• [Information shown]
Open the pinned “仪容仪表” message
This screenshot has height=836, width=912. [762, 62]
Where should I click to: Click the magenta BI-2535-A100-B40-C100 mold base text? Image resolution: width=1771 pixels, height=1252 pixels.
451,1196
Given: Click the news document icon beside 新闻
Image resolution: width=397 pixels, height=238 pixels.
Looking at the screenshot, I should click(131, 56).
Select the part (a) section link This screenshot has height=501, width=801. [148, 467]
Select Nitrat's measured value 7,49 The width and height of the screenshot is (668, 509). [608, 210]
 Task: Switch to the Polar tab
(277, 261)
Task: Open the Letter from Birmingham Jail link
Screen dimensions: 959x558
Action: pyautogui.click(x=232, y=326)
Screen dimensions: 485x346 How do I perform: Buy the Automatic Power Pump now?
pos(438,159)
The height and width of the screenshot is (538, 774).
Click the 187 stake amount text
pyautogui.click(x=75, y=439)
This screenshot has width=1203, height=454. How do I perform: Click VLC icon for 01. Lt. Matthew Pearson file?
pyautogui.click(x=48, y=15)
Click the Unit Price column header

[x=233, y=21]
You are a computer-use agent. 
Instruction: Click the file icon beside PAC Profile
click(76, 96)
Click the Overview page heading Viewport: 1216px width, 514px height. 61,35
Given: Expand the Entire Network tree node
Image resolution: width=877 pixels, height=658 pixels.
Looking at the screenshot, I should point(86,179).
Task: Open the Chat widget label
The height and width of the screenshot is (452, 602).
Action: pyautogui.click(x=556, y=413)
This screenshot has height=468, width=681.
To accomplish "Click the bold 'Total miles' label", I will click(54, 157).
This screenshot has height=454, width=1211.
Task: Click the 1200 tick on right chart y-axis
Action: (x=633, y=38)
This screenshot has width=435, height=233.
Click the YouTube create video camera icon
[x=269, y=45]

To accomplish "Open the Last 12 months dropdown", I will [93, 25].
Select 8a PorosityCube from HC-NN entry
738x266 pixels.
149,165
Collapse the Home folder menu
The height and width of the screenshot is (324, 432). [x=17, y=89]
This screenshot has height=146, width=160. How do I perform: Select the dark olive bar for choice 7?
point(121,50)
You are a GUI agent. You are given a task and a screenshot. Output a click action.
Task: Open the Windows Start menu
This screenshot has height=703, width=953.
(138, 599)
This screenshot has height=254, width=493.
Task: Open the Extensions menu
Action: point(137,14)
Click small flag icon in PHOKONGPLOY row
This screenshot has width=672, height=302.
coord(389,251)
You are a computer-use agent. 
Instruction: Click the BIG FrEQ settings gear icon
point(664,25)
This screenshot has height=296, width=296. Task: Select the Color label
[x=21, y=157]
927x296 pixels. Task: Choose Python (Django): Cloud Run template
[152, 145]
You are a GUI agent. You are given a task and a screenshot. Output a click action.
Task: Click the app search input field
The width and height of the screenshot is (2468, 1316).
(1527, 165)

• [Objective] Please rewrite all the records above, changing "Image resolution" to "Display size" wherever it appears and leaving everything else unchanged.

• [The output]
Open the pinned “仪容仪表” message
This screenshot has height=836, width=912. [762, 62]
Where should I click to: Click the magenta BI-2535-A100-B40-C100 mold base text? Display size: width=1771 pixels, height=1252 pixels.
451,1196
Given: Click the news document icon beside 新闻
Display size: width=397 pixels, height=238 pixels.
Looking at the screenshot, I should click(131, 56).
Select the part (a) section link This screenshot has height=501, width=801. [148, 467]
Select Nitrat's measured value 7,49 The width and height of the screenshot is (668, 509). [608, 210]
 Task: Switch to the Polar tab
(277, 261)
Task: Open the Letter from Birmingham Jail link
Screen dimensions: 959x558
Action: pyautogui.click(x=232, y=326)
Screen dimensions: 485x346 How do I perform: Buy the Automatic Power Pump now?
pos(438,159)
The height and width of the screenshot is (538, 774).
Click the 187 stake amount text
pyautogui.click(x=75, y=439)
This screenshot has width=1203, height=454. How do I perform: Click VLC icon for 01. Lt. Matthew Pearson file?
pyautogui.click(x=48, y=15)
Click the Unit Price column header

[x=233, y=21]
You are a computer-use agent. 
Instruction: Click the file icon beside PAC Profile
click(76, 96)
Click the Overview page heading Viewport: 1216px width, 514px height. 61,35
Given: Expand the Entire Network tree node
Display size: width=877 pixels, height=658 pixels.
Looking at the screenshot, I should point(86,179).
Task: Open the Chat widget label
The height and width of the screenshot is (452, 602).
Action: pyautogui.click(x=556, y=413)
This screenshot has height=468, width=681.
To accomplish "Click the bold 'Total miles' label", I will click(54, 157).
This screenshot has height=454, width=1211.
Task: Click the 1200 tick on right chart y-axis
Action: (x=633, y=38)
This screenshot has width=435, height=233.
Click the YouTube create video camera icon
[x=269, y=45]

To accomplish "Open the Last 12 months dropdown", I will [93, 25].
Select 8a PorosityCube from HC-NN entry
738x266 pixels.
149,165
Collapse the Home folder menu
The height and width of the screenshot is (324, 432). [x=17, y=89]
This screenshot has height=146, width=160. How do I perform: Select the dark olive bar for choice 7?
point(121,50)
You are a GUI agent. You are given a task and a screenshot. Output a click action.
Task: Open the Windows Start menu
This screenshot has height=703, width=953.
(138, 599)
This screenshot has height=254, width=493.
Task: Open the Extensions menu
Action: point(137,14)
Click small flag icon in PHOKONGPLOY row
This screenshot has width=672, height=302.
coord(389,251)
You are a computer-use agent. 
Instruction: Click the BIG FrEQ settings gear icon
point(664,25)
This screenshot has height=296, width=296. Task: Select the Color label
[x=21, y=157]
927x296 pixels. Task: Choose Python (Django): Cloud Run template
[152, 145]
You are a GUI agent. You are given a task and a screenshot. Output a click action.
Task: Click the app search input field
The width and height of the screenshot is (2468, 1316).
(1527, 165)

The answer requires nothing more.